Imam Ndao entretient de bonnes relations avec les autorités religieuses, selon lui 
S’agissant de ses relations avec les autorités religieuses, l’accusé affirme qu’elles sont bonnes, mais surtout avec Serigne Bassirou Mbacké. A Médina Baye, il envoyait une délégation dans le cadre de leurs activités religieuses et à Tivaouane aussi. Imam Ndao se dit être membre de la Ligue des imams et prédicateurs du Sénégal. Il connait bien imam Abdou Karim Ndour. Justement, pour les évènements de Diourbel, il les a appris alors qu’il devait se rendre à Dionwaar pour une conférence. C’est de là-bas qu’on lui a rapporté que la mosquée d’imam Ndour a été brûlée par certains disciples mourides. Et ce n’est qu’à son retour de cette conférence qu’imam Ndour l’a appelé au téléphone pour lui en parler. Il lui a suggéré d’informer la police. Pour sa part, il dit avoir envoyé des jeunes qui lui ont appris plus tard que les casseurs ne sont pas revenus. 
Sur ses liens avec Matar Diokhané, il explique que ce dernier fréquente son daara. Il était venu lui rendre visite pour approfondir ses connaissances sur l’islam, à l’époque où il était élève au Cem Bassirou Mbacké de Kaolack. Parfois, il venait prier à sa mosquée à Kaolack. Matar Diokhané lui a envoyé un jour une lettre contenant des hadiths et des versets du Coran. Après l’avoir lue, il a eu plus d’admiration pour lui. Dans ce manuscrit, dit-il, il n’avait pas fait de distinction en ce qui concerne les confréries. Par ailleurs, Matar Diokhané ne l’a jamais informé sur un projet d’implantation djihadiste au Sénégal. Par contre, il l’a appelé une fois pour l’informer sur un livre qu’il avait écrit.
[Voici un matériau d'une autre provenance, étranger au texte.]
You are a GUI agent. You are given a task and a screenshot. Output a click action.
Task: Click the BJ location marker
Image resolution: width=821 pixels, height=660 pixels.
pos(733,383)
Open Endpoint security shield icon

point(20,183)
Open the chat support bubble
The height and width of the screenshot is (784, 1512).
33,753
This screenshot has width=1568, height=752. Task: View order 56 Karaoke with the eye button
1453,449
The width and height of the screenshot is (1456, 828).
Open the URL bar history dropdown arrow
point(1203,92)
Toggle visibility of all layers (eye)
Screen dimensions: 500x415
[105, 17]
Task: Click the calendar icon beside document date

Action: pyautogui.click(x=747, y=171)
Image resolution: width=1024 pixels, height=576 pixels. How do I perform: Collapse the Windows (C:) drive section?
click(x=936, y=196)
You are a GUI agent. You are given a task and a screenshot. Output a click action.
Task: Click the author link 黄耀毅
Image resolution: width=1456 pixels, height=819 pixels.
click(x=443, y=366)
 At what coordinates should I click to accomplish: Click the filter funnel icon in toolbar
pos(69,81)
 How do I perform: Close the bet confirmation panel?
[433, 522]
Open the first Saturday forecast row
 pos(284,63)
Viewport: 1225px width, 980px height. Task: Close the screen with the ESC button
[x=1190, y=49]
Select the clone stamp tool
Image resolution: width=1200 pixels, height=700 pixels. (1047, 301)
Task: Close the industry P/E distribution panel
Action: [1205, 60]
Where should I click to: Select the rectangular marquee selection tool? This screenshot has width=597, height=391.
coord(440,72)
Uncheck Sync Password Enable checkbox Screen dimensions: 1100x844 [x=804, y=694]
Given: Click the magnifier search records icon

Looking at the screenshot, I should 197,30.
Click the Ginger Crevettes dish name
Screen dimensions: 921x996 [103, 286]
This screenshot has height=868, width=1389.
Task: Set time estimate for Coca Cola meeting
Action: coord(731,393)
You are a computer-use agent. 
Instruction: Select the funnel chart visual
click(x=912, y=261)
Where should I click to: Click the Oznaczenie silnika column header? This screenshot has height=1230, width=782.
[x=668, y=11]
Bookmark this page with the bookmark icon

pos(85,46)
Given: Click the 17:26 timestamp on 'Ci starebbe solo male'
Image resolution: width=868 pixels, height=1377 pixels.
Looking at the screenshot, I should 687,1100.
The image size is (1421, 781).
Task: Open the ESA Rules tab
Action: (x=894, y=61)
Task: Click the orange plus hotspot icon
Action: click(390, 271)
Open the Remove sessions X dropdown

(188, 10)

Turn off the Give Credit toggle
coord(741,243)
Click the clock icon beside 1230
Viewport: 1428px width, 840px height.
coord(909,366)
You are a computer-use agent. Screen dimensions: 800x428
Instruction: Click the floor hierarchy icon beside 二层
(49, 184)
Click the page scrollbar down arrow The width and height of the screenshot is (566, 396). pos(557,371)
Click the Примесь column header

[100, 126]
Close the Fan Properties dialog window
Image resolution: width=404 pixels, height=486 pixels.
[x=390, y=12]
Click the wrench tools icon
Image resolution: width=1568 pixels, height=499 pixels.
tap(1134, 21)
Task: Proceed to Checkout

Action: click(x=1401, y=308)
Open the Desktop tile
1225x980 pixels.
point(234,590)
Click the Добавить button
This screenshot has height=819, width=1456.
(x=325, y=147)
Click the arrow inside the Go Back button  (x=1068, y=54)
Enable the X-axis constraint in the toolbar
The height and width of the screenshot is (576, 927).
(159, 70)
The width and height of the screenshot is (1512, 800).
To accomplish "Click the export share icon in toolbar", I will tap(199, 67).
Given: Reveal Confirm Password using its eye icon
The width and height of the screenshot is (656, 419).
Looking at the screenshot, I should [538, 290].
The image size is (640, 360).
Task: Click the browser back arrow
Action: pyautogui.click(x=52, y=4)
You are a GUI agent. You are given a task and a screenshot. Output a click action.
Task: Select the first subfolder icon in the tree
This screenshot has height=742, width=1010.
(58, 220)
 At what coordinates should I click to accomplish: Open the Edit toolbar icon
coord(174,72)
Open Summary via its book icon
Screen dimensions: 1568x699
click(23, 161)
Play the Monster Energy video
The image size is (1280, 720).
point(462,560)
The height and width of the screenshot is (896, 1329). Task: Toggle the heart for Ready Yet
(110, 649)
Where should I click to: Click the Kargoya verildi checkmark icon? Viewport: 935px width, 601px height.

A l’en croire, si la charia devrait s’appliquer au Sénégal, la population devrait d’abord donner son accord. 
Imam Ndao n’a jamais été au courant du voyage de Matar Diokhané au Nigeria. Ce dernir ne l’a jamais assisté financièrement non plus. Selon lui, dans son daara, il avait pris comme cas social Abdou Lakhad, le fils de ce dernier. Le juge lui rappelle qu’Ibrahima Diallo dit Abou Omar lui avait remis des sommes d’argent. Il soutient qu’il ne le connaissait pas. Mais, qu’il l’a vu la première fois lorsqu’il venait récupérer le livre de Matar Diokhané qui lui a été remis par ce dernier, pour correction. La seconde fois, ajoute-t-il, Ibrahima Diallo était venu dans son daara à la recherche d’un travail rémunéré. Après, il lui a demandé si dans son daara il n’avait pas de difficultés. A cette époque, il voulait installer des panneaux solaires dans les champs. C’est ainsi qu’Ibrahima Diallo lui a proposé de lui prêter 1500 euros. Ibrahima Diallo lui avait aussi émis son souhait de voyager en Gambie et c’est ainsi qu’il lui avait confié la somme de 8 millions, parce qu’il ne pouvait pas emporter tout cet argent là-bas. Sur sa conception du djihad, il déclare que de ce qu’il a appris du Coran et de la Sunna du prophète (Psl), cela signifie faire des efforts sous différentes formes : dans le domaine de la connaissance, de dispenser sa connaissance, aider financièrement les gens qui en ont besoin. «Il y’a le djihad par la force qui est l’apanage de l’Etat», conclut-il.